Um homem de 62 anos, identificado como Francisco Carlos Alcântara Santiago foi preso suspeito de participar do concurso da Prefeitura de Altos, no Piauí, com o objetivo de repassar as respostas da prova para outra candidata. Francisco Carlos teria alterado o próprio nome no cartão de inscrição para “VFrancisco”, segundo a Polícia Civil do Piauí, em uma tentativa de permanecer na mesma sala de prova que a participante e facilitar a suposta fraude.
A prisão aconteceu em flagrante no sábado (29), primeiro dia de aplicação da prova objetiva, em uma escola pública de Altos, município localizado a cerca de 40 quilômetros de Teresina. A divergência entre o nome apresentado no cartão de inscrição e o documento oficial levado por Francisco chamou a atenção dos responsáveis pela aplicação do concurso.
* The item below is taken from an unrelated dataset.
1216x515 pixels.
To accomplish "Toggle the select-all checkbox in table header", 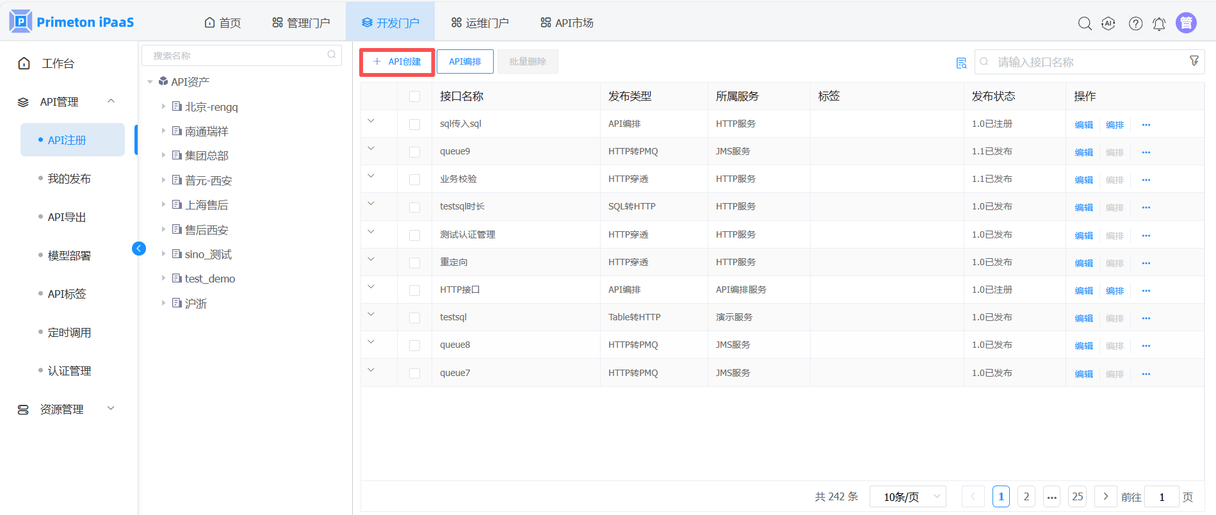I will [x=414, y=96].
Durante a audiência de custódia, realizada no domingo (30), a Justiça converteu a prisão em flagrante em preventiva.
Suspeito teria feito a prova para repassar respostas
Conforme consta na decisão judicial, o Ministério Público do Estado do Piauí (MPPI) informou que Francisco Carlos admitiu, quando questionado, que repassaria as respostas da prova para outra candidata que também participava do concurso.
A investigação aponta que a alteração do nome na inscrição teria sido uma estratégia para que os dois permanecessem na mesma sala durante a aplicação da prova. A outra participante também teria acrescentado a letra “V” ao nome no cadastro, enquanto os documentos oficiais apresentados por ambos estavam corretos.
A suspeita, portanto, é de que Francisco não estaria realizando a prova apenas para concorrer a uma das vagas oferecidas pela Prefeitura de Altos, mas para obter as respostas e repassá-las a outra candidata durante o concurso.
Durante a audiência de custódia, o MPPI defendeu a manutenção da prisão preventiva e apresentou os materiais que teriam sido encontrados com o suspeito.
Polícia apreende papéis com possíveis respostas
Entre os materiais apreendidos com Francisco Carlos estavam papéis contendo números de 1 a 50 e possíveis respostas da prova objetiva, além de cartões de inscrição com nomes divergentes.
A polícia também apreendeu uma caneta adaptada com fita adesiva. Os materiais são analisados como parte da investigação sobre a possível tentativa de fraude no certame.
A existência das anotações reforçou a suspeita de que o homem estaria envolvido em uma estratégia para obter ou repassar informações relacionadas ao conteúdo da prova.
A Polícia Civil do Piauí também investiga o caso por possível falsidade ideológica, diante da alteração dos dados de identificação no cartão de inscrição.
Homem já teria antecedentes por fraude em concursos
Segundo a Polícia Civil, Francisco Carlos possui antecedentes relacionados a tentativas de fraude em concursos públicos.
Atualmente, ele é investigado pelos crimes de falsidade ideológica e tentativa de fraude em certame de interesse público. A investigação também busca identificar se outras pessoas participaram da suposta tentativa de fraude.
Até a última atualização desta reportagem, a identidade da candidata que teria sido beneficiada pelo esquema não havia sido divulgada.
A defesa de Francisco Carlos pediu à Justiça a concessão de liberdade provisória com aplicação de medidas cautelares. Os advogados argumentaram que ele possui residência fixa e não tem condenação criminal com trânsito em julgado.